From Subaltern Studies 11 (2000), p. vii-viii.
THE ESSAYS COLLECTED in this volume were presented at the Fifth Subaltern Studies Conference held in Colombo in June 1995, under the auspices of the Social Scientists Association of Sri Lanka (SSA), the International Centre for Ethnic Studies, Colombo (ICES), and the Subaltern Studies Society.
The theme of the conference was 'Community, Gender and Violence': the present volume is held together by that theme. The essays have taken their present form after a fair amount of discussion and correspondence between the contributors. To that extent this volume is a result of collaborative effort.
We are grateful to Gayatri Chakravorty Spivak for giving us an expanded written version of the remarks she made at the conference; this has been included herein as a 'discussion' piece.
Readers of earlier volumes of Subaltern Studies will have noticed the entry of new subjects and themes into discussions of the subaltern condition. The Fourth and Fifth Subaltern Studies conferences held at Hyderabad (1993) and Colombo (1995) foregrounded the theme of gender. This volume continues that project. We thank the editorial collective of Subaltern Studies for entrusting us with the responsibility of editing this volume. We are especially grateful to Jennifer DeWan for her help in preparing the manuscript for press.
We are grateful to SSA and ICES for hosting the conference, and for their support in bringing out this volume. Additionally, Jayadeva Uyangoda, in his earlier capacity as Chairman, Sri Lanka Foundation Institute, was generous in his assistance in hosting the conference. Kumari Jayawardena's support has been constant and crucial through this entire process, and we are particularly indebted to her.

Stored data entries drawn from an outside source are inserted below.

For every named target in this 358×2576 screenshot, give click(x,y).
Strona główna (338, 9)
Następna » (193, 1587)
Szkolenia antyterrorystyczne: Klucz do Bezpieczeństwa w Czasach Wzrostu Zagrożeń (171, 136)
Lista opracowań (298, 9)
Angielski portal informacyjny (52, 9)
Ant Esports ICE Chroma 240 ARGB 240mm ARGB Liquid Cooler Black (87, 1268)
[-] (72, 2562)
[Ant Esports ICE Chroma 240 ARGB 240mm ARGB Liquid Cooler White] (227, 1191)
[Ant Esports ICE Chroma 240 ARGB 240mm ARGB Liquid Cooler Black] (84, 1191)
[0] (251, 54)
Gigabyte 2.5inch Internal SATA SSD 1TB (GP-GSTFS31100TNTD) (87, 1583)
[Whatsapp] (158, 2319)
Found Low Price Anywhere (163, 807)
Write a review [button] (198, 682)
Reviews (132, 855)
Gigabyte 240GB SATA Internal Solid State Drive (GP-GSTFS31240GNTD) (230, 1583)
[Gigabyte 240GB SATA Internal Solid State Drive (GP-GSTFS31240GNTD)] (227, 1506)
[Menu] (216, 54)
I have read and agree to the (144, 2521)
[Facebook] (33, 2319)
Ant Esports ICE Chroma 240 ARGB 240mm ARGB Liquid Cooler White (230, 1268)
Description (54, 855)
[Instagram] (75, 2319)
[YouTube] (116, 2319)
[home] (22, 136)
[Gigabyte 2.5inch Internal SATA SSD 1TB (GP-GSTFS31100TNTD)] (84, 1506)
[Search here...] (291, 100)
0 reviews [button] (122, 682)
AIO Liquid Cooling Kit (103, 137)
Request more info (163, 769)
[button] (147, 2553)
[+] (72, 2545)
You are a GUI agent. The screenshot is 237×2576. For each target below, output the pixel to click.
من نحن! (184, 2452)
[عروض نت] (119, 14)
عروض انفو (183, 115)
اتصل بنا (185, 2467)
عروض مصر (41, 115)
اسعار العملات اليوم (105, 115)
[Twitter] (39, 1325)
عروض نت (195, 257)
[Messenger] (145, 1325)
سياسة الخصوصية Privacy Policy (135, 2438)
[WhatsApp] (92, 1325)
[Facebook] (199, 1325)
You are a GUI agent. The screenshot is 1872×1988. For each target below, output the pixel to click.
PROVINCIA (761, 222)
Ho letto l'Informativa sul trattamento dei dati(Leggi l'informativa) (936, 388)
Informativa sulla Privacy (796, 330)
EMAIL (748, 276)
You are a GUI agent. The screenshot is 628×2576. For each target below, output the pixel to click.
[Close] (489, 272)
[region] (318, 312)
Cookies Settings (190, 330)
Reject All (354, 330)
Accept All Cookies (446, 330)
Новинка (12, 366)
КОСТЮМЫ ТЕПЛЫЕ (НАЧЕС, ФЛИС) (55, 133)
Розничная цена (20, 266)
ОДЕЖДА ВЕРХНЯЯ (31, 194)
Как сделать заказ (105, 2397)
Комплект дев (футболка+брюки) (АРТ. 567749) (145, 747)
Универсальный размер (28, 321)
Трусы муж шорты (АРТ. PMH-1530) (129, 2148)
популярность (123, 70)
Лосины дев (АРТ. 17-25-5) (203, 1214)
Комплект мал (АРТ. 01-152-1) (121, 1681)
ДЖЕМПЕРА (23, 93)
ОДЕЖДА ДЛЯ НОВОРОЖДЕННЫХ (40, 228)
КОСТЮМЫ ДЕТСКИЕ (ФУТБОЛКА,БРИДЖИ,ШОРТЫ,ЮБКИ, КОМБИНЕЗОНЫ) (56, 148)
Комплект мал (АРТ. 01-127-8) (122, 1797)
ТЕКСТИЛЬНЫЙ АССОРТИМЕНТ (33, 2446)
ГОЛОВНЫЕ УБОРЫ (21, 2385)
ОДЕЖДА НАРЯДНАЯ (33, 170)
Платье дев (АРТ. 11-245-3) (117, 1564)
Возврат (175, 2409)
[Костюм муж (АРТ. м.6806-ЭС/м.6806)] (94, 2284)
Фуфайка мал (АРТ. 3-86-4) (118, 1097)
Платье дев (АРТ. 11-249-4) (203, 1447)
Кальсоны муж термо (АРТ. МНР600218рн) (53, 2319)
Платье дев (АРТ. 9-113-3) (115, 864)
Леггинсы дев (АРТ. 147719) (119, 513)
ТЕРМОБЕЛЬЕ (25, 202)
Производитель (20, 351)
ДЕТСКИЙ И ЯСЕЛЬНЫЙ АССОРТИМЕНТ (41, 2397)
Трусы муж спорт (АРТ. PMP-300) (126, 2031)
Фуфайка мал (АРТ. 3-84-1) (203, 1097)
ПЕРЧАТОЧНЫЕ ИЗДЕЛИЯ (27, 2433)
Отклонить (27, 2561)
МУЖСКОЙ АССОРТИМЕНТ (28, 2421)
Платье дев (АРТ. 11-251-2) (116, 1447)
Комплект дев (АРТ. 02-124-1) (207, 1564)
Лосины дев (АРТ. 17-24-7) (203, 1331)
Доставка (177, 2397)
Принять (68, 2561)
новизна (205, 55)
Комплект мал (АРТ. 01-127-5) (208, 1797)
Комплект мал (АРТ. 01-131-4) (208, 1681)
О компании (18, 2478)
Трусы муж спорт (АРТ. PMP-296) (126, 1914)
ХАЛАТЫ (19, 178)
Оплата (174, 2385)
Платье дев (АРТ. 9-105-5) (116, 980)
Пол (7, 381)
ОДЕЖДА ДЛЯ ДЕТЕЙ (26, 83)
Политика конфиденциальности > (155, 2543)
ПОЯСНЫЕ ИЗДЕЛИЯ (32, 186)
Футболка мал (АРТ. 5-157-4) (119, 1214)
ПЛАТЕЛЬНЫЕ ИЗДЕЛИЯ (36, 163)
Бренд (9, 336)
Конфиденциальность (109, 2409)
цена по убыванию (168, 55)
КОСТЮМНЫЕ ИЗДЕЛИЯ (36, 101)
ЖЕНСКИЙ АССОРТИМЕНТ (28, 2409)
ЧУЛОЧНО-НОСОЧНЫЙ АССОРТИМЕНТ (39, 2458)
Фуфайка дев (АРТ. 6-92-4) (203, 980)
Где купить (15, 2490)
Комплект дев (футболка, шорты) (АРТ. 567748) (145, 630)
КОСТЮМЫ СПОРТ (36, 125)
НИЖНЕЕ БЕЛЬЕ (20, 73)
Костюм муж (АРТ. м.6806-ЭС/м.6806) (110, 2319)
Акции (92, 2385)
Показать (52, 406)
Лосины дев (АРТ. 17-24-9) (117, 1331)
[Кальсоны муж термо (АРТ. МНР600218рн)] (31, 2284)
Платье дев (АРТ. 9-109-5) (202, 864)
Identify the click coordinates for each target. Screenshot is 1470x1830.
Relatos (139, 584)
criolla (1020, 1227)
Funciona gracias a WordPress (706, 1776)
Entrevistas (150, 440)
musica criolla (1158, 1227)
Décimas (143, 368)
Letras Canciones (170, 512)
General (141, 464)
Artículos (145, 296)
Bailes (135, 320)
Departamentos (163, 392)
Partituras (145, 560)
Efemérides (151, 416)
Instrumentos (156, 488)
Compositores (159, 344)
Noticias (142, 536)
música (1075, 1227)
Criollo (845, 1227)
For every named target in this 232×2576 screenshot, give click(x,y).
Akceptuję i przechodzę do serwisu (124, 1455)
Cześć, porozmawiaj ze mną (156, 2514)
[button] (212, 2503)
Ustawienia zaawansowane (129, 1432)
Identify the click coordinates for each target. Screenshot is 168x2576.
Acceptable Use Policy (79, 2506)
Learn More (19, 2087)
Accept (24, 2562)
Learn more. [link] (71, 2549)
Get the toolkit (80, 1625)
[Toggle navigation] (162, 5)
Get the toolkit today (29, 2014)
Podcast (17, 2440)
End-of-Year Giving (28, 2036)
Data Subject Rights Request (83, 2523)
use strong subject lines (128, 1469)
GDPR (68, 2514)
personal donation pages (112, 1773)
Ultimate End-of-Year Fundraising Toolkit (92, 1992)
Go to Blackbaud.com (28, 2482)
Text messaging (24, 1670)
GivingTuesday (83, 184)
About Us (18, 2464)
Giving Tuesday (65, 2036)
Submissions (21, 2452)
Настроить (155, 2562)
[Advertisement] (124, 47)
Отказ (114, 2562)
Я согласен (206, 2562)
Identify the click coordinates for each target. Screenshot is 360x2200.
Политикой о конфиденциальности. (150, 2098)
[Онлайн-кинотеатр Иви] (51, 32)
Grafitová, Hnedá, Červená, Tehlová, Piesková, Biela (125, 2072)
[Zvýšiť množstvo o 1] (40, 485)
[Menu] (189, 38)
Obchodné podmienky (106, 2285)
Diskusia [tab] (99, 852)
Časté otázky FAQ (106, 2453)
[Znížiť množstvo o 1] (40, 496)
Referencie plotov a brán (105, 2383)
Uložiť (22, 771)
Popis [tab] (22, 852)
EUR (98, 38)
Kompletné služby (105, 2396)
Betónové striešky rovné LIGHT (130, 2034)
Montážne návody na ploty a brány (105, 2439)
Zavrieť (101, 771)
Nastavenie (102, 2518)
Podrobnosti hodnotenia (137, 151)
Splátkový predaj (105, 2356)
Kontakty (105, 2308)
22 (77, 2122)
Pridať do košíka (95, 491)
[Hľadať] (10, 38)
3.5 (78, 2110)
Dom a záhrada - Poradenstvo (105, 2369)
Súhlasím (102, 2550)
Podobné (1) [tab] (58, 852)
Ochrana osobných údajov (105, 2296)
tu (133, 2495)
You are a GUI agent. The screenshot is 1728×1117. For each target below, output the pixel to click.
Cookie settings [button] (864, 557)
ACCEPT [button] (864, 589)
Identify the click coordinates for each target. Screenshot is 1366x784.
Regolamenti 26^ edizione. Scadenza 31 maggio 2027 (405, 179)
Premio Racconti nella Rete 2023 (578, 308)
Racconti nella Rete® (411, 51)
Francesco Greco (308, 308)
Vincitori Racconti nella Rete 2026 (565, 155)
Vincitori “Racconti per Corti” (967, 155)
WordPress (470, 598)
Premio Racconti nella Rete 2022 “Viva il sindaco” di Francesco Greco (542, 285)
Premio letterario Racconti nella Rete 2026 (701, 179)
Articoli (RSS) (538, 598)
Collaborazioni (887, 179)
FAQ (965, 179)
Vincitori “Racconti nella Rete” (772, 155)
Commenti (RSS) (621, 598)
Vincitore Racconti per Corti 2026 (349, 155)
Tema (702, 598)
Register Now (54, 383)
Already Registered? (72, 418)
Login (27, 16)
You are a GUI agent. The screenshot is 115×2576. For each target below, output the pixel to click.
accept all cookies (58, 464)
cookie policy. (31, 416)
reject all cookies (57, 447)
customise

We note, finally, with a sense of profound loss and outrage, the assassination on 29 July 1999, in Colombo, of Neelakanthan Thiru chelvam, the founder-director of ICES, whose ability to catalyse and enable intellectual communities was boundless, and whose generous, gentle and astute scholarly presence was so central to our meetings in Colombo. In the difficult years ahead, we will miss him more acutely than words can tell.